Приобретя фонарь, члены панчаята здесь же, на ярмарке, решили: на оставшиеся десять рупий закупить все необходимое для благодарственной молитвы – как известно, доброе дело всегда следует начинать с молитвы. Ведь даже в те времена, когда страной правили английские сахибы, прежде чем начать строительство моста, например, непременно разжигался жертвенный костер и богам подносились щедрые дары.

С ярмарки все члены панчаята возвращались в родную деревню засветло. Впереди всех, водрузив на голову большую картонную коробку, в которой покоился общественный фонарь, торжественно шествовал секутор, следом за ним важно выступали глава панчаята, секретарь и члены панчаята. Едва процессия вошла в деревню, как донесся насмешливый голос Пхутанги Джха с улицы брахманов:

– Эй, вы, махто, что еще там за железяку тащите?

…Как будто не догадывается, что люди несут не какую-то там железяку, а настоящий пятисвечник. Все они такие с улицы брахманов: свою коптилку величают не иначе, как «светильник», а у других и настоящий пятисвечник с презрительной ухмылкой называют «железякой».

Завидев процессию, сбежалась вся улица: мужчины и женщины, старики и дети – все побросали свои дела и явились взглянуть на покупку.

– Да не копайся ты! Бежим скорей! Не видишь – пятисвечник купили! И у нас теперь будет свой фонарь!

Секутор Агну то и дело покрикивает на людей:

– Осторожней! Осторожней! Не трогайте руками, а то – не приведи всевышний! – сломаете!

– Вечером состоится богослужение, – говорит жене глава панчаята. – Так что надо успеть ополоснуться и закусить.

– Ты смотри-ка, нынче уж не придется петь в потемках! – радостно восклицает запевала самодеятельного хора.

– Теперь у нас свой собственный фонарь! Я уж с коих пор всем твержу, что мои певцы слова перевирают только потому, что нет света. Если уж теперь такое случится, можете объявить мне полный бойкот!

В кучке женщин тетушка Гульри вполголоса запевает благодарственную молитву, а ребятишки от радости поднимают невообразимый шум.

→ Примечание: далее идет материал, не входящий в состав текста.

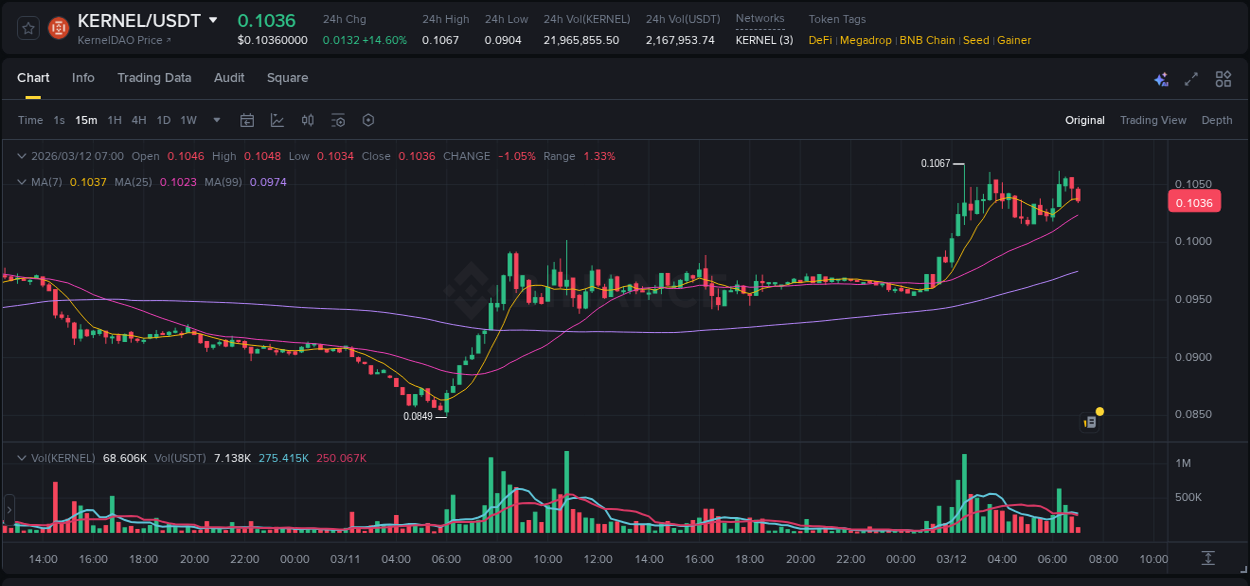This screenshot has width=1250, height=586.
Task: Collapse the Vol(KERNEL) indicator chevron
Action: [x=20, y=457]
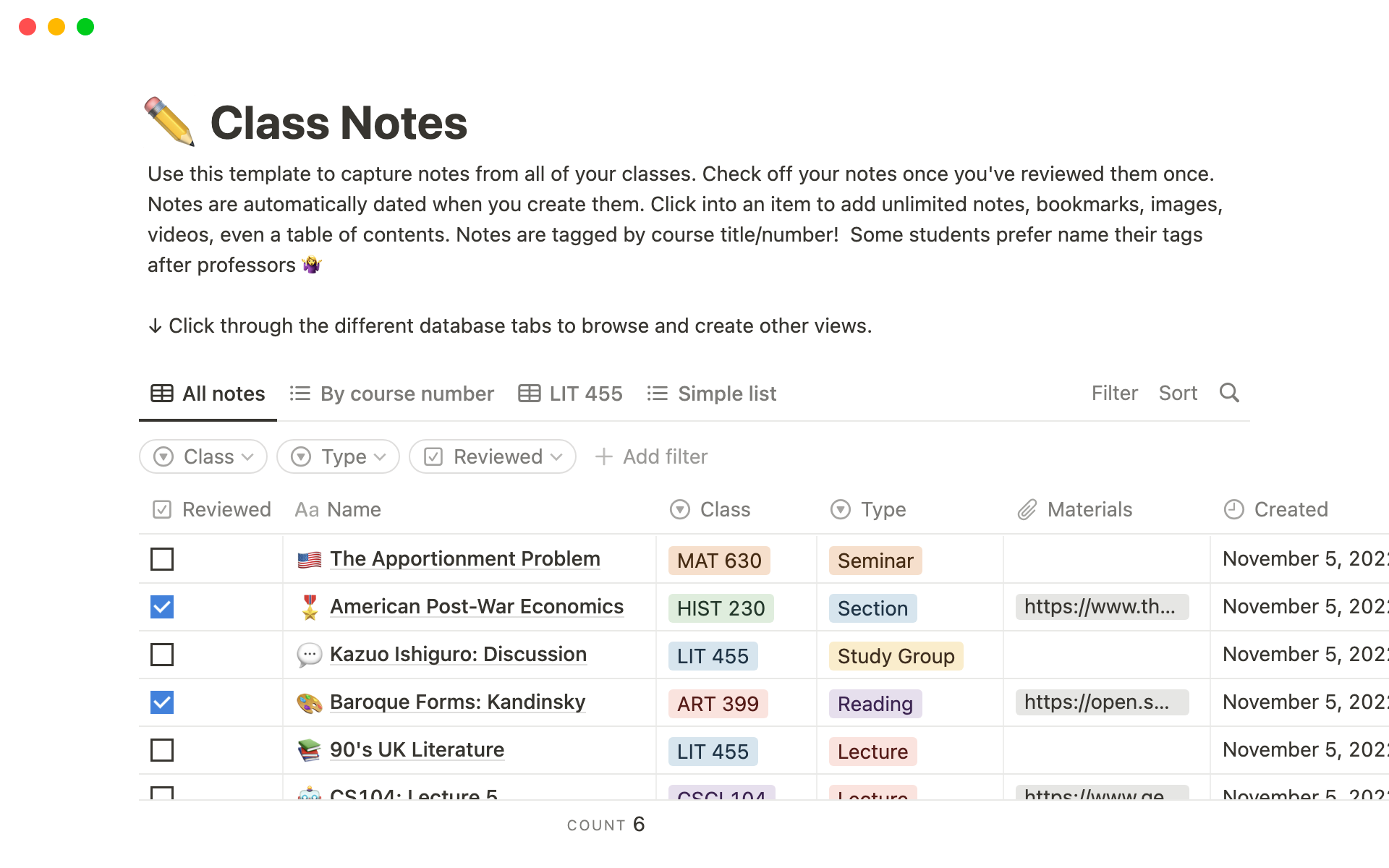Click the Add filter plus icon
Image resolution: width=1389 pixels, height=868 pixels.
[x=604, y=457]
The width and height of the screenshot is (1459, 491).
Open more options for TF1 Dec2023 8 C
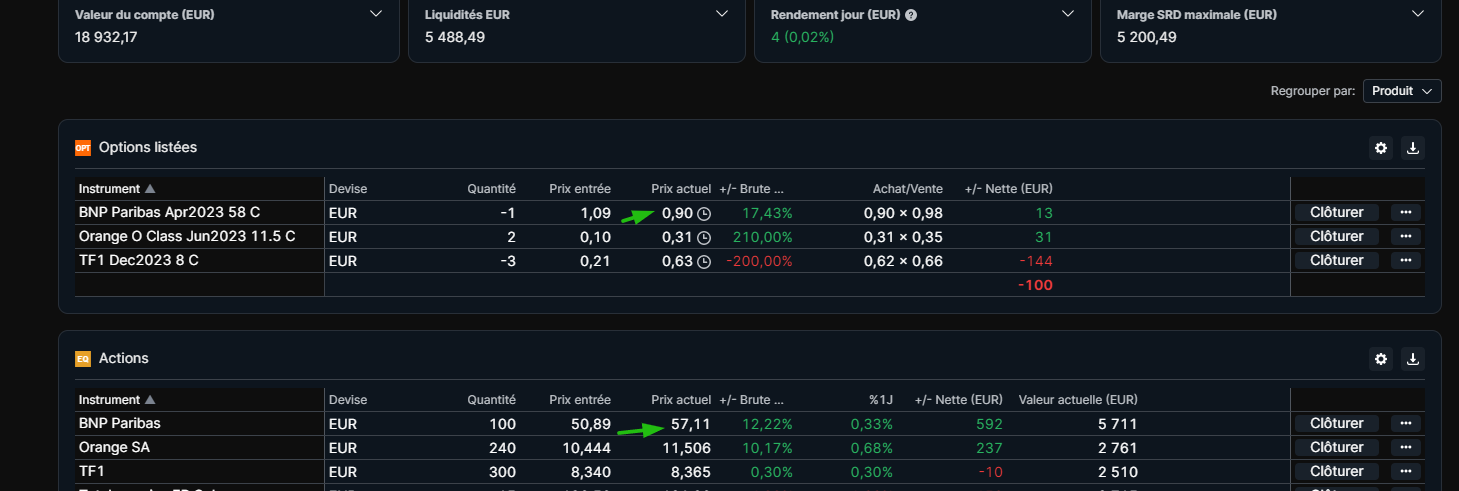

За час до захода солнца перед домом главы панчаята собралось все население улицы. Как же – каждому не терпится хоть одним глазком взглянуть на покупку. Шутка сказать – настоящий пятисвечник!

Все разговоры вертятся вокруг покупки. Глава панчаята, потягивая трубку, неторопливо рассказывает:

– Лавочник поначалу заломил было сто пять рупий, а я ему в ответ: «Вы что же, почтенный, совсем нас дураками считаете, деревенщиной неотесанной? На своем веку я, мол, не один фонарь купил». Тогда лавочник посмотрел этак на меня и говорит: «Вы, должно быть, глава касты! Коли уж вы оказали нам такую честь, отдаю за сотню! Себе в ущерб – только из-за уважения к вам…»

– Уж что и говорить! Лавочник нюхом чует, с кем имеет дело, – замечает секретарь панчаята. – Приказчик совсем было не хотел давать коробку для светильника. Тогда я: «Как же можно, – говорю, – светильник нести без коробки!» Тут лавочник на приказчика: «Ты что, – кричит, – делаешь? Да как это ты, – кричит, – смеешь возражать господину секретарю? Немедленно принеси коробку!»

Собравшиеся с почтением взирают на председателя и секретаря. А секутор тем временем восхищенно повествует женщинам:

– Несу это я коробку, а там легонько этак дзинькает – дзинь-дзинь!

Подготовка к торжественному богослужению уже заканчивалась, как вдруг… Всегда так случается: в самый неподходящий момент неожиданно возникает это «как вдруг»! Для светильника купили три бутылки керосина в лавке Рудаля Саха, да не подумали о том, что заправить фонарь некому: обращаться с ним никто не умеет!

Об этом как-то не вспомнили. Сообразили только сейчас, когда все необходимое для молитвы было уже разложено на возвышении, музыканты настраивали свои инструменты, а на самом видном месте, сияя никелем, красовался общественный фонарь. До сих пор никому еще с улицы махто-земледельцев не доводилось иметь дело с таким сложным механизмом. Видно, недаром гласит пословица: «Прежде, чем купить корову, научись держать подойник…» А вот теперь что хочешь, то и делай! Смех, да и только! Штуковина-то не из простых – кто в ней разберется?